In December, Crosscut interviewed more than a dozen people who’ve found creative ways to continue motivating themselves to get outside. Their tips ranged from setting interesting fitness goals to looking for motivation in the plants and animals in their neighborhoods to spending time with family in different ways.
Our lives are complicated in many ways, but even five minutes outside can be rejuvenating.
“Nature experiences are fundamental to our well-being — people may be time constrained, yes, but making the effort to go outside isn't a luxury,” Dr. Kathy Wolfe of the University of Washington told Crosscut.

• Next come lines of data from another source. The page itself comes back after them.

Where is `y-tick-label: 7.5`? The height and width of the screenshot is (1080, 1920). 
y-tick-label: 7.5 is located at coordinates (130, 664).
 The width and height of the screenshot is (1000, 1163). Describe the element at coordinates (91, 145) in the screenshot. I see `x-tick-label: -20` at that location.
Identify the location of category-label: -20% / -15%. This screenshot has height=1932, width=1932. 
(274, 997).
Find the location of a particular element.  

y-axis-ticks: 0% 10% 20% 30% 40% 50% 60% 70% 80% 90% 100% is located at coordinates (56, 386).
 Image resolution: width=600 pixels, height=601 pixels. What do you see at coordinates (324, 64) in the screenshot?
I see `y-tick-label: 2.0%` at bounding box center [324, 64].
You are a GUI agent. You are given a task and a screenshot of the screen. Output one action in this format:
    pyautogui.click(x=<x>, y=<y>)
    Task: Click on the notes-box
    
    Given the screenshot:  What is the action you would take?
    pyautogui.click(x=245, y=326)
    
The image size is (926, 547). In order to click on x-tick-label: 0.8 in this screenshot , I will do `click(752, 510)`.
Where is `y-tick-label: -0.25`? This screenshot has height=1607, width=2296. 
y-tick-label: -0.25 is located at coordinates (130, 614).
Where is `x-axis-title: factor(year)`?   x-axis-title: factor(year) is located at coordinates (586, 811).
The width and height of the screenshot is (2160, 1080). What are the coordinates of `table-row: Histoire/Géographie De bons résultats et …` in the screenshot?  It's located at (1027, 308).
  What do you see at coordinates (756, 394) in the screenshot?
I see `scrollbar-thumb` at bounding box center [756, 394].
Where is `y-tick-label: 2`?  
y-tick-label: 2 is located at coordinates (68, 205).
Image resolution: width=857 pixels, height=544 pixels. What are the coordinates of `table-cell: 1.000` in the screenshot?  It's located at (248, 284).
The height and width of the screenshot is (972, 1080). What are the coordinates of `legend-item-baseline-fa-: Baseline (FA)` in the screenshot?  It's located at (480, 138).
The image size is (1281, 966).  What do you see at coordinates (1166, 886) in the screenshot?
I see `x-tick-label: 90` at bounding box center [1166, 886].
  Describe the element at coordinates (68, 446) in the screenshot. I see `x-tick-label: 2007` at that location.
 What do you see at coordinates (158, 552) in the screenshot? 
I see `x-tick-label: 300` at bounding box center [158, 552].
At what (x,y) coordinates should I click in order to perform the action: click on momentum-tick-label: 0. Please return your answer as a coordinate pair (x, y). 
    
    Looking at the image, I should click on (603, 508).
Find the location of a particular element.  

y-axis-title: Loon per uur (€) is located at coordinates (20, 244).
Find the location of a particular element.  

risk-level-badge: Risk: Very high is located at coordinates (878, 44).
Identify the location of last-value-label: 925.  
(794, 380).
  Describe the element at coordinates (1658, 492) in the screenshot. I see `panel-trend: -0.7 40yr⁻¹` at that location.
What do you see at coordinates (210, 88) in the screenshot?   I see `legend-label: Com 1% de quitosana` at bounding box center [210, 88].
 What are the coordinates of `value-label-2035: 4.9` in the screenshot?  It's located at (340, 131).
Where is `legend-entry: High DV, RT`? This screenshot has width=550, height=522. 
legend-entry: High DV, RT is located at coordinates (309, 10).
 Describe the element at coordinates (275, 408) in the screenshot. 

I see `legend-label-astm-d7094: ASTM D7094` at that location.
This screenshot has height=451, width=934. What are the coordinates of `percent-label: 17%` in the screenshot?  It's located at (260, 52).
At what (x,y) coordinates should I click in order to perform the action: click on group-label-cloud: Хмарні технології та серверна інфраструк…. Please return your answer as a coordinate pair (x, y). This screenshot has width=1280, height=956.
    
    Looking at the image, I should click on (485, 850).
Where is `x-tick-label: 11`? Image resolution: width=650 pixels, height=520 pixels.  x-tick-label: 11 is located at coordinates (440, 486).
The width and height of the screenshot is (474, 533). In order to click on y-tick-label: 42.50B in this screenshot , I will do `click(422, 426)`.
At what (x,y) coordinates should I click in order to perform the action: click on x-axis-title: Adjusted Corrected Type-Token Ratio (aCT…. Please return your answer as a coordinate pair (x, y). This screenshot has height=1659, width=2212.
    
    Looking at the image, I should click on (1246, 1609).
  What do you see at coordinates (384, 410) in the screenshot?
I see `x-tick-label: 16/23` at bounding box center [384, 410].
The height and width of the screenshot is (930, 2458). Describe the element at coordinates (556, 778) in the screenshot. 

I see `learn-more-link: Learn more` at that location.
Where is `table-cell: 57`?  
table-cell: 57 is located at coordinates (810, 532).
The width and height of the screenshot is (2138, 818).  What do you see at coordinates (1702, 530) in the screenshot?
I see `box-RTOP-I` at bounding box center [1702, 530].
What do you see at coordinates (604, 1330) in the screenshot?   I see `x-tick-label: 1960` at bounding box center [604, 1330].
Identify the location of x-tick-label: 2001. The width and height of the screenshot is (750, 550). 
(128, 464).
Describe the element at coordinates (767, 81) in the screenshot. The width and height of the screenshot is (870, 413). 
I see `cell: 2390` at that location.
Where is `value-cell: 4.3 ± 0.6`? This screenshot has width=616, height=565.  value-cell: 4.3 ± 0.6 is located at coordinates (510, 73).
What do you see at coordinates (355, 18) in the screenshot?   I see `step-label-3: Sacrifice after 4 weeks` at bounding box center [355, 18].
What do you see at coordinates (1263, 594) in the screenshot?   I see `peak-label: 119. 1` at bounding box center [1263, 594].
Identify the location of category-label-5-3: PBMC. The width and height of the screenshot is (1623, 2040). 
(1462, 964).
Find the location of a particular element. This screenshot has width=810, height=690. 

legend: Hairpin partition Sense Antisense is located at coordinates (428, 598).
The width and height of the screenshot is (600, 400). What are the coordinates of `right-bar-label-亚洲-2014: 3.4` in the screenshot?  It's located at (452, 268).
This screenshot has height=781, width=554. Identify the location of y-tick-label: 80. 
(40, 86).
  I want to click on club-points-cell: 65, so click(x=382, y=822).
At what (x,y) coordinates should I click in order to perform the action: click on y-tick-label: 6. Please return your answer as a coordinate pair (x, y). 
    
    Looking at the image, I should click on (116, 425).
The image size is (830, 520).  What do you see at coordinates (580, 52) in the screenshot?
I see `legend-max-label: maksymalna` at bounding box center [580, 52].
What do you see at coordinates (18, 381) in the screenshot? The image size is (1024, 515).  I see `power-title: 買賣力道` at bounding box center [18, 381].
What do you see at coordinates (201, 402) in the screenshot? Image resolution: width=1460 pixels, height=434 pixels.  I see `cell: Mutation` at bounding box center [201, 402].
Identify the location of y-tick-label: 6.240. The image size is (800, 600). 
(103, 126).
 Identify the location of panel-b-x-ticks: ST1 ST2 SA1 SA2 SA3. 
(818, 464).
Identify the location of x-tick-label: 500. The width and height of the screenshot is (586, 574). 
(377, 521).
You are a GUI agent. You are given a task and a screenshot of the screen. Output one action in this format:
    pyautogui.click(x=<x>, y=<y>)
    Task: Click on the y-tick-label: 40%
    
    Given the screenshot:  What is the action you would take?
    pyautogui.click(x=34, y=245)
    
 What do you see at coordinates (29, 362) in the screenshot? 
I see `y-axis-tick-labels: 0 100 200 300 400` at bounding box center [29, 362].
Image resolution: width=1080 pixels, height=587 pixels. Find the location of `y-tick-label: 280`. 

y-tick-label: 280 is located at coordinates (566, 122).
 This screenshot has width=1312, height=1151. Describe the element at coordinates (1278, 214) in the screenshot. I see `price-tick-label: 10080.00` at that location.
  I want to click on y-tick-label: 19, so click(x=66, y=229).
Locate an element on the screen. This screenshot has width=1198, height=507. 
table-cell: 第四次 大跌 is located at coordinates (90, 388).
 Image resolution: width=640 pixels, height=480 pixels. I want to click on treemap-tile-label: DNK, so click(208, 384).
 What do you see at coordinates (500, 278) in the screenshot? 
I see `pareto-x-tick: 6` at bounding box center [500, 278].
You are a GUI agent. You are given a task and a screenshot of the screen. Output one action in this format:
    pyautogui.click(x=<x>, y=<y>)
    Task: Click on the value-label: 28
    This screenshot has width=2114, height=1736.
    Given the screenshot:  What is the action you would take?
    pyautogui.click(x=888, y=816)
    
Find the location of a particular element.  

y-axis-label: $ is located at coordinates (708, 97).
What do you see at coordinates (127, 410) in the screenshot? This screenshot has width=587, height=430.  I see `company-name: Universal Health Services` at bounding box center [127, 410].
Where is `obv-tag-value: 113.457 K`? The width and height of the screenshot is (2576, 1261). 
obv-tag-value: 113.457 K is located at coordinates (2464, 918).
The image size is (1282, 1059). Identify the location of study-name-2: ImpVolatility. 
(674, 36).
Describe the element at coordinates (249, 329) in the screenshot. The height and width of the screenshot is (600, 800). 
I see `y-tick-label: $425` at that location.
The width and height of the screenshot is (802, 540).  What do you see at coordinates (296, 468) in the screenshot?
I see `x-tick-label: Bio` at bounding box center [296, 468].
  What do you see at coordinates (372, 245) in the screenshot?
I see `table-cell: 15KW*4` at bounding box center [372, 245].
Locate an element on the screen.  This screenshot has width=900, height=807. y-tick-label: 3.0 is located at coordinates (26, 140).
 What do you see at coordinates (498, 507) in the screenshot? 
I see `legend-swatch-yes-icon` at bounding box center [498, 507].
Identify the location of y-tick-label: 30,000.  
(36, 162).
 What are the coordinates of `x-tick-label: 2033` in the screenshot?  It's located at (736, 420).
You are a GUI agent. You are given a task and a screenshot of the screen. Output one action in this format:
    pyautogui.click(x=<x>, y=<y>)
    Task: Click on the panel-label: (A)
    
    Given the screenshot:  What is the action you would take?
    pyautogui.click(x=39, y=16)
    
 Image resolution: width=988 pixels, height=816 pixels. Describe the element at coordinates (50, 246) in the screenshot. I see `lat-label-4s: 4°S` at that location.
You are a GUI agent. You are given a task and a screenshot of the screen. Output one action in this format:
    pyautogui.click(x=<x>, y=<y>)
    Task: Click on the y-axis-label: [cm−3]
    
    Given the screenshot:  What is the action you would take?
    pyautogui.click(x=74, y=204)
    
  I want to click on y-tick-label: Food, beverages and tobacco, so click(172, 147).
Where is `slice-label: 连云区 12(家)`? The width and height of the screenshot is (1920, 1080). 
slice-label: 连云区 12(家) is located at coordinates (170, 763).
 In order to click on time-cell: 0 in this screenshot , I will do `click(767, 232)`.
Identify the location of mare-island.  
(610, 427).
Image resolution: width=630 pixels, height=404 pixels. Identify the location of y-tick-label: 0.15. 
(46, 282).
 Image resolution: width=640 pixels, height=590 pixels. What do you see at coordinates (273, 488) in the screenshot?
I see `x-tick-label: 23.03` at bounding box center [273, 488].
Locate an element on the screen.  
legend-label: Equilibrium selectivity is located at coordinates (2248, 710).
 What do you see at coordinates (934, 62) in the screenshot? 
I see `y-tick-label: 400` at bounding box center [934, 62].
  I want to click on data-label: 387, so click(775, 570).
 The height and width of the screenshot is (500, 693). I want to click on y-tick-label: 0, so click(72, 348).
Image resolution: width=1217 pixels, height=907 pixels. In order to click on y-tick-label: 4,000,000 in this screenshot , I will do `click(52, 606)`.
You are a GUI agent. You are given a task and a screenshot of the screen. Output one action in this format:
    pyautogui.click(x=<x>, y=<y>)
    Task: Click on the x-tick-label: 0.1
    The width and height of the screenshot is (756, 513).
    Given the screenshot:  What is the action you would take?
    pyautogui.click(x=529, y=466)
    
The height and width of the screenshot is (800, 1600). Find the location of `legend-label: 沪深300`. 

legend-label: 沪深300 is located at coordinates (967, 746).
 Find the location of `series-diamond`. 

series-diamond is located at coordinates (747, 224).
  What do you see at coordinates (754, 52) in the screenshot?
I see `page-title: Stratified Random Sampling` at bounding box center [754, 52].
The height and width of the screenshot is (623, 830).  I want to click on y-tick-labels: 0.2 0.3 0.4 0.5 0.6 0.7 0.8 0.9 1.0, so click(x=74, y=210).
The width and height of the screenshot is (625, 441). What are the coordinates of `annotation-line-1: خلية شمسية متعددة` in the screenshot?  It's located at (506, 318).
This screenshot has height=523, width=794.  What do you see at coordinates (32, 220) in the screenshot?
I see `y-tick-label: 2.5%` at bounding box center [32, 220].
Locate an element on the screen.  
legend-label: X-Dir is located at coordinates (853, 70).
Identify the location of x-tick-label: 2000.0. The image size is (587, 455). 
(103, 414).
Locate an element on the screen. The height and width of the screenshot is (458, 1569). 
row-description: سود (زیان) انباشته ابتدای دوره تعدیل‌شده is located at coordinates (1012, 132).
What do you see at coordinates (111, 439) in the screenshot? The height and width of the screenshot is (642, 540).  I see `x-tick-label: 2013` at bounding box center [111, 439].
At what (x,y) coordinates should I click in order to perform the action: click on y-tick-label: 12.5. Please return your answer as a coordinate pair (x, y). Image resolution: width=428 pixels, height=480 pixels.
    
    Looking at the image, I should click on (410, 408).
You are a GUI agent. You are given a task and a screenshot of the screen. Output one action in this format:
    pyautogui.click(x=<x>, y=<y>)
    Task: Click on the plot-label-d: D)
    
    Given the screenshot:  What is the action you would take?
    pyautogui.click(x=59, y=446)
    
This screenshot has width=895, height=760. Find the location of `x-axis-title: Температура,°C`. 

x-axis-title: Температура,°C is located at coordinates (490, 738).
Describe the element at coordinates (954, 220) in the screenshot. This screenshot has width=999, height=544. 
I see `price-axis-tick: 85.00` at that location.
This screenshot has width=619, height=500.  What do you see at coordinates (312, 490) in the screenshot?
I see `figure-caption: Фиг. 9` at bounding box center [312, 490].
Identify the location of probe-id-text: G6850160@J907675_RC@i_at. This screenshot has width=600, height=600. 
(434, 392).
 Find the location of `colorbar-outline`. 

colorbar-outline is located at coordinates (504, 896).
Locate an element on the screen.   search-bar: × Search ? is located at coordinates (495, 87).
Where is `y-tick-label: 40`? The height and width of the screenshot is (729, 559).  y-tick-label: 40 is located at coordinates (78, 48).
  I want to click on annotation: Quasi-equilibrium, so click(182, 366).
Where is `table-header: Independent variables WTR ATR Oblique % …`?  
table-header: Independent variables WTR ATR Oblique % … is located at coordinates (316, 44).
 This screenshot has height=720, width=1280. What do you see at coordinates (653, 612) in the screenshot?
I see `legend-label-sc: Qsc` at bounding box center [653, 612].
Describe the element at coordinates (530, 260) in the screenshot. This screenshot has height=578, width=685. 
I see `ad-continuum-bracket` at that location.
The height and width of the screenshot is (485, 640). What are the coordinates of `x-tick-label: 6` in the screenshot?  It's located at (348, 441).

Is social isolation/quarantining impacting our immunity to other viruses, like colds and flu?
Health care workers say one of the most welcome silver linings of COVID is that they haven’t seen much flu this year because of social distancing and masking. But our new habits of mitigating our microbial contact this way bring their own concerns.
Generally speaking, early-life exposure to microbes shores up our immune systems for the rest of our lives. Interacting with allergens like pollen, eggs and even peanuts as babies can train our bodies to avoid sending our immune systems into harmful overdrive. In places where people clean and sanitize their living environments more often and spend less time outside, there is often a higher incidence of allergies. Increased use of antibiotics can also eliminate some helpful microbes that, through still-mysterious immune interactions, help our skin and guts keep the rest of us healthy.
Exposure to some viruses earlier in life can be helpful, too. As Melinda Wenner Moyer noted in a recent piece for the New York Times, catching certain illnesses like chicken pox, mumps and Epstein-Barr virus for the first time later in life can exacerbate the damage they can do. Toddlers typically see few symptoms if they contract Epstein-Barr virus, but older children and adults wind up with mononucleosis, which brings lingering, severe symptoms.
But, as Wenner Moyer describes one physician’s take,“Given that immunity is shaped by so many factors … if isolating our kids for a year or two has any effect, ‘it will probably be subtle.’ ”
Before we start worrying that our children will be irreversibly disadvantaged by less exposure to their peers during the pandemic, it is more important to prioritize opportunities for play, getting them vaccinated against known illnesses and doing all the things that improve the immune system: namely, getting good sleep, eating healthfully, connecting with others and — once again — spending time outside.